I definitely see this in my own life drawing practice, too. For me, “warming up” is both literal – getting the blood circulating in my cold hand and arm so that they move more fluidly; and figurative – a loosening of the line and gesture. And I’ve noticed that the longer it’s been since the last time I’ve practiced, the longer it takes me to feel warmed up.

3/21/16 Zebra brush pen (1-min. poses, end of session)
The sketches at the top of the page are my first two one-minute sketches this morning at Gage. By the end of that 20-minute set, I wasn’t fully warmed up, but getting there. Usually by the end of the two-minute poses, I’m feeling sufficiently ready for the longer poses to come.

You always have to toss the first pancake just to get the pan seasoned.

3/21/16 Sailor Nagomi brush pen (2-min. poses)

3/21/16 Sailor Nagomi brush pen (5-min. pose)

Sunday, March 20, 2016

Bound for Manchester!

Sketched at the 5th USk Symposium
in Paraty, Brazil
The International Urban Sketchers Symposium will be held in Manchester, UK, this year, and I’m thrilled that I will be there! 

I had an amazing time at the Barcelona symposium in 2013 and in Paraty, Brazil, in 2014 as a participant. But in my heart, ever since my first symposium experience, I’ve always wanted something more than being a workshop student. In Barcelona, nothing impressed me more than the work of Suhita Shirodkar and Lapin, who had served as symposium correspondents that year. Running from workshop to workshop, sketching every activity and then reporting back to the USk community, Lapin and Suhita made the symposium come alive as only sketchers can. “One day . . . someday,” I said to myself then, “I want to be a symposium correspondent.”

You can imagine how excited I am to have my Urban Sketchers dream come true! I’m going to be one of four symposium correspondents sketching by day and blogging by night. It will be a busy and probably exhausting three days, but I’m betting that it will also be an unforgettable experience. Here’s the official announcement!

Sketched at the 4th USk Symposium in Barcelona, Spain

Saturday, March 19, 2016

Young Blossoms

3/17/16 brush pen, colored pencils
The tiny cherry tree at left was in full blossom when I sketched it a few days ago. Although it doesn’t look like much – braces keep its spindly trunk from toppling over in the windstorms we’ve been having lately – I’ve sketched it three times in the past month. Replacing a much larger, old tree that had to be taken out a year ago in front of the Seattle Public Library’s Green Lake branch, this little tree seems precious.
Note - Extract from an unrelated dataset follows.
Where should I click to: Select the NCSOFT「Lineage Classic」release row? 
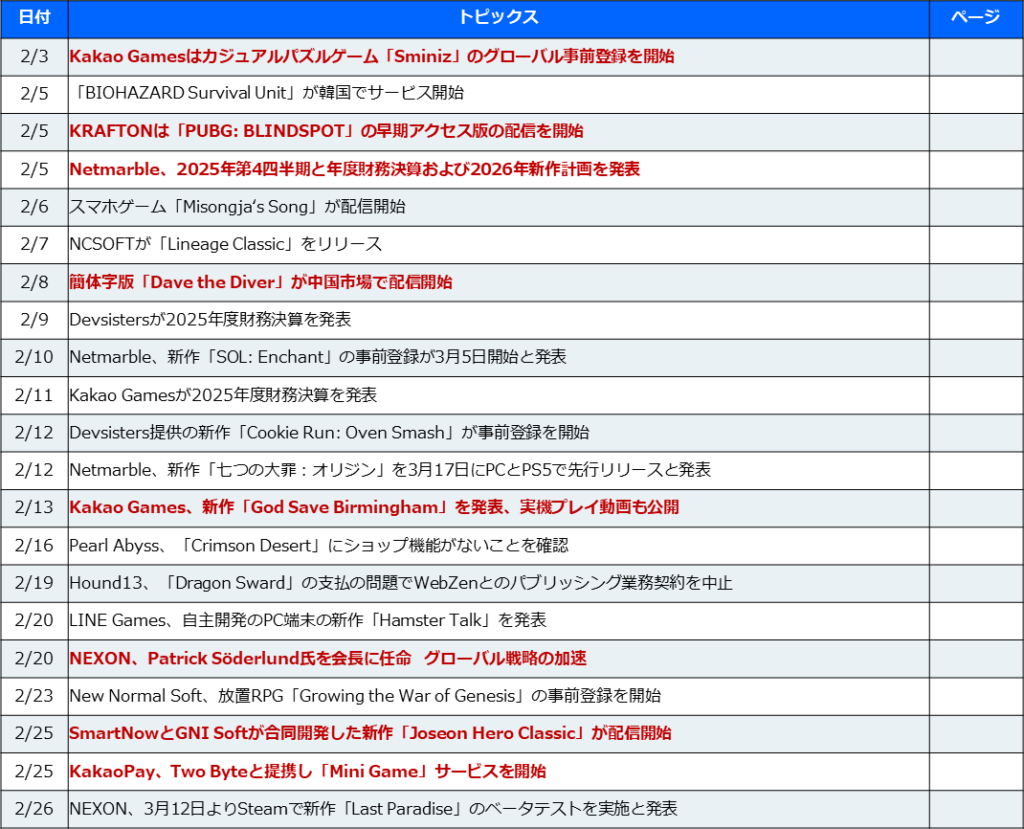225,244
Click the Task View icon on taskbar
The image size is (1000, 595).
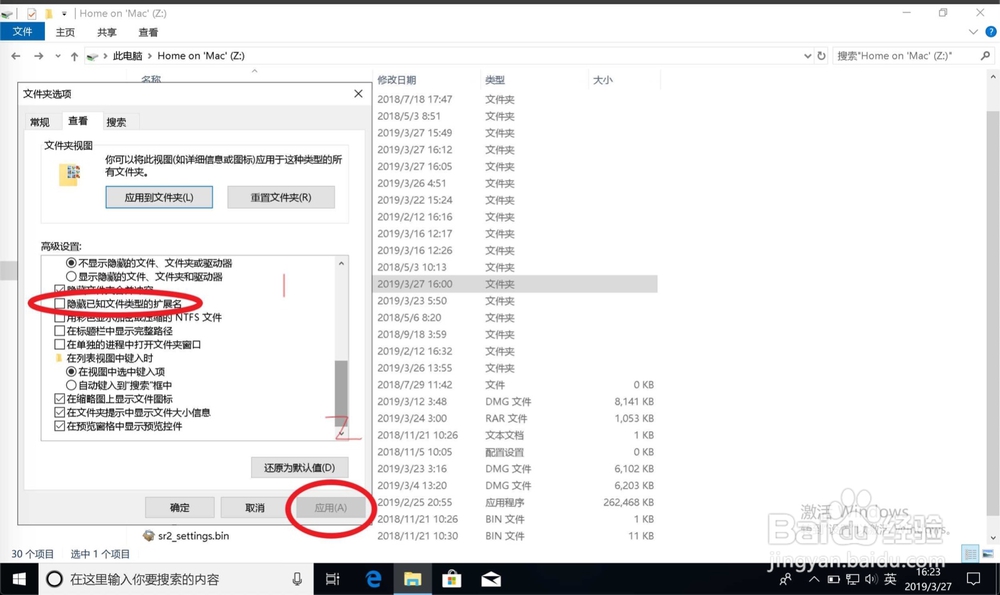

I first sketched it about a month ago when I could barely see the buds. Two weeks ago I spotted some pink. Shown at bottom is the old tree that had to be removed for some sewer work (and the excavator digging the hole where it used to stand). I miss that old tree – sketched in February last year, it had always been an early bloomer – but the young one will be fun to sketch, year after year, as it grows. 


Friday, March 18, 2016

Spring is Springing!

3/18/16 brush pen, watercolor, ink
Yesterday was a little too cold to take the top down to Dibble Avenue, but not today! Wearing multiple layers of Polartec, I could still feel the chill in the wind, but I didn’t care – as far as I’m concerned, spring is on its way!

One thing I love about driving a convertible is that I catch more scents around me. Granted, some city smells (like exhaust) aren’t my favorite, but this afternoon was made for my Miata. I rounded the corner on 32nd Avenue Northwest near Sunset Hill Park, and even before I spotted the cherry trees, I could smell their delicate scent. I’d entered fairyland, the block on 33rd where the trees are particularly old and gnarly, thick branches spreading wide across the street. The third and last of my must-see cherry blossom spots each year (the other two are the UW Quad and Dibble), this street was at its absolute peak today.

3/18/16 ink, colored pencils
As I did last year and the year before, I walked slowly up and down the block a few times (on either sidewalk and even the middle of the street – hardly any cars came by), looking for an individual tree to sketch. Each has a distinctive, knobby trunk as broad as a boulder. I picked the one for this years portrait – its branches wide open, welcoming spring.